PROFILES

Sharing His Story

March/April 2002

Reading time min

Sharing His Story

Courtesy Mountain Pacific Quality Health Foundation

Let's get one thing straight from the outset: Stuart Kellner is not a victim. He had cancer, he got it treated, and he got better.

He’s not the kind of guy to suddenly re-evaluate his life. He was enjoying life before cancer, and he’s enjoying life after cancer. No, Kellner’s style is illustrated by his actions. Get the mastectomy, tuck the hanging bag that catches the draining fluids from his chest under his arm, and hop on his mountain bike for a ride.

Occasionally he gets strange looks in the gym when someone sees those squiggly lines on the right side of his chest that look like a smiley face. But really, he couldn’t care less. If someone asks, he simply explains. Yes, men get breast cancer, and yes, you should be alert to the possibility.

That’s how Kellner, a former Stanford football co-captain now living in Helena, Mont., has become something of a spokesman for awareness of the disease. He doesn’t think much about it, doesn’t bring it up—but if people inquire, he’s happy to talk about it.

“He is a very open and generous person who would do anything to help others,” says his friend Jack McMahon, a surgeon and corporate medical director of the Mountain Pacific Quality Health Foundation. “I know that if I were to call him up to talk to a group tomorrow, he would do it.”

Kellner has spoken at the Race for the Cure and has appeared in local television and newspaper advertisements arranged by the health foundation. “A lot of people simply don’t realize that men get breast cancer,” he says.

“I’ve often thought, ‘If I had just felt a lump, I might have ignored it,’ ” Kellner reflects. The first hint came when his secretary noticed a spot on his shirt, which Kellner attributed to the crumbs of some buttery cookies his wife, Mikal, had baked. A few weeks later, the secretary saw another spot, which Kellner assumed was grease from his mountain bike. It wasn’t until he discovered blood on his shirt one day while playing with his son that he finally had the discharge checked out.

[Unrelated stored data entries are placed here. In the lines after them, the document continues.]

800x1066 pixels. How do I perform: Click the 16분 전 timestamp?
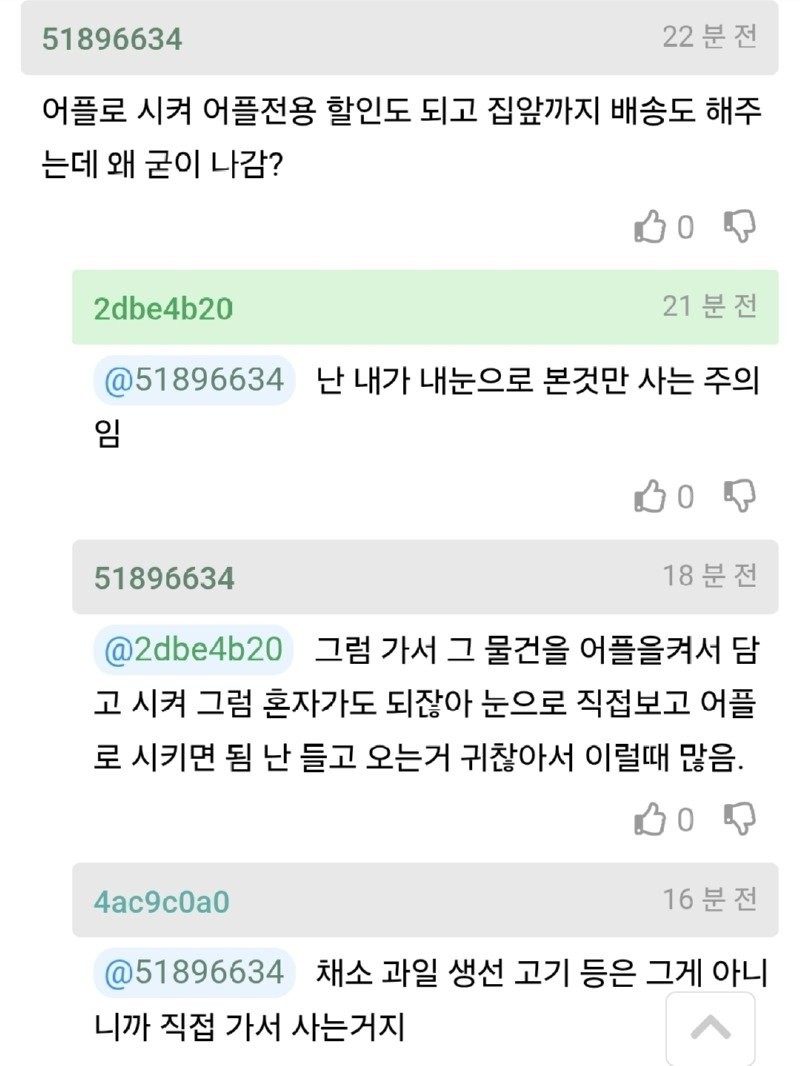click(x=709, y=900)
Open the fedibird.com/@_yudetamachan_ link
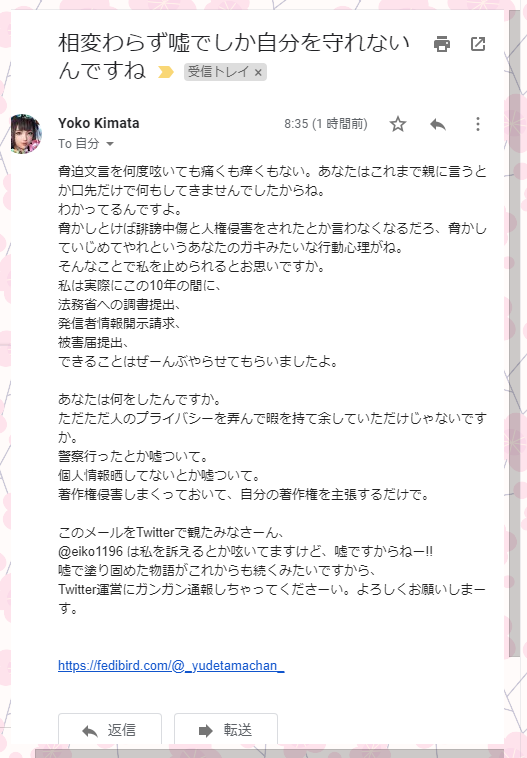527x758 pixels. (x=171, y=666)
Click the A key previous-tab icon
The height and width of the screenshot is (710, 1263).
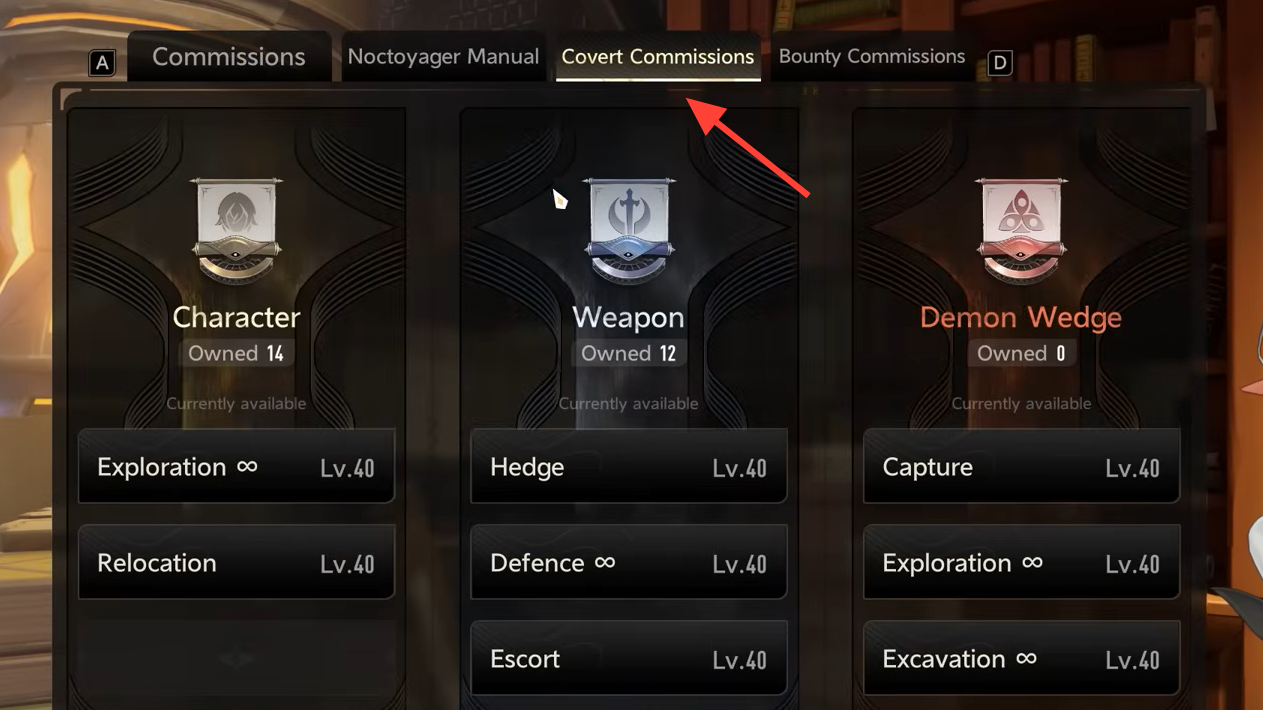102,63
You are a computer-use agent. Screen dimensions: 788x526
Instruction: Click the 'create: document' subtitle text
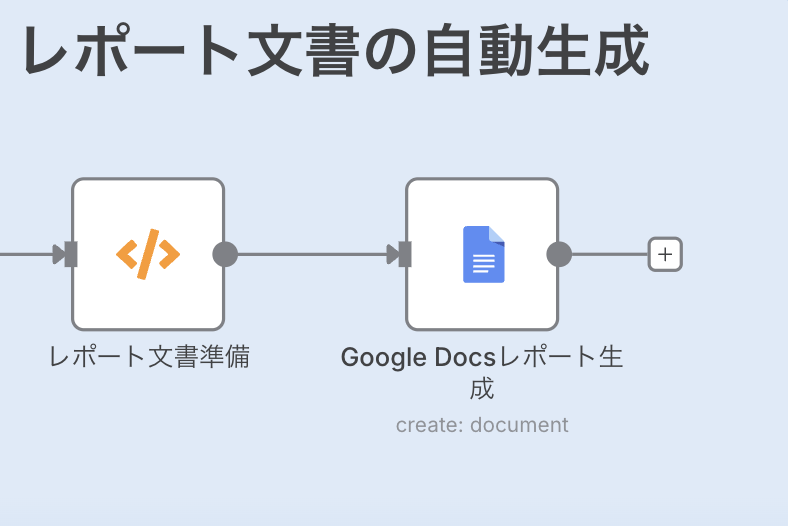tap(482, 425)
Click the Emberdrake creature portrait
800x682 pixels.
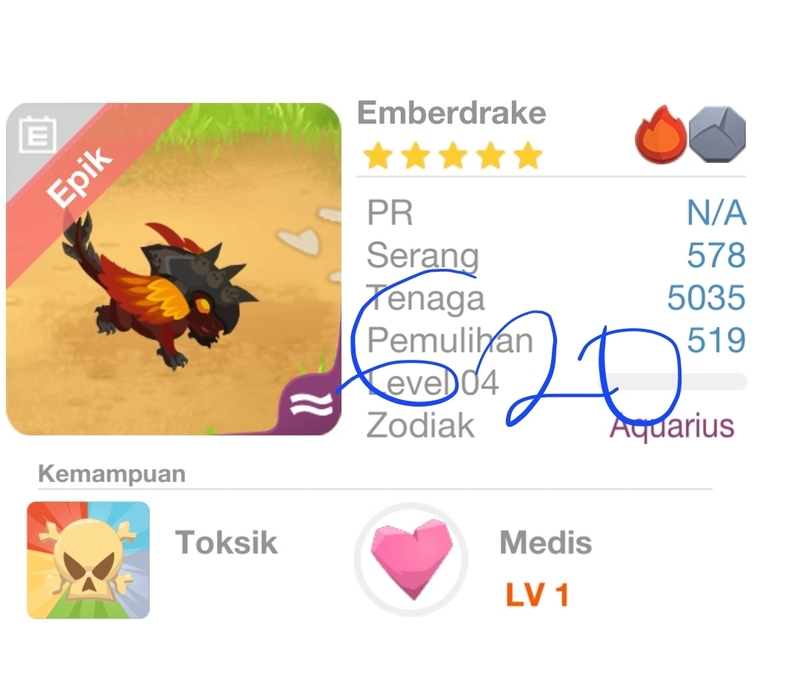coord(173,269)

Now 54 and in remission for eight years, “I really have put it behind me,” Kellner says. “I don’t think my life has changed much at all.” He’s still the same active man he was when playing defensive end at Stanford and rooming with Heisman Trophy-winning quarterback Jim Plunkett, ’70. He still bikes as often as he can and likes to try new sports, like surfing with his son in Hawaii. And he’s still the playful guy who used to join his football teammates in creating golf-cart slalom courses between the trees around Wilbur.

After graduating with a degree in political science, Kellner went to law school at the University of Montana. He has now spent 28 years with a small Helena firm, handling a broad range of cases. “In a small town, you do most everything,” Kellner says.

Including answering some personal questions that might save other men’s lives.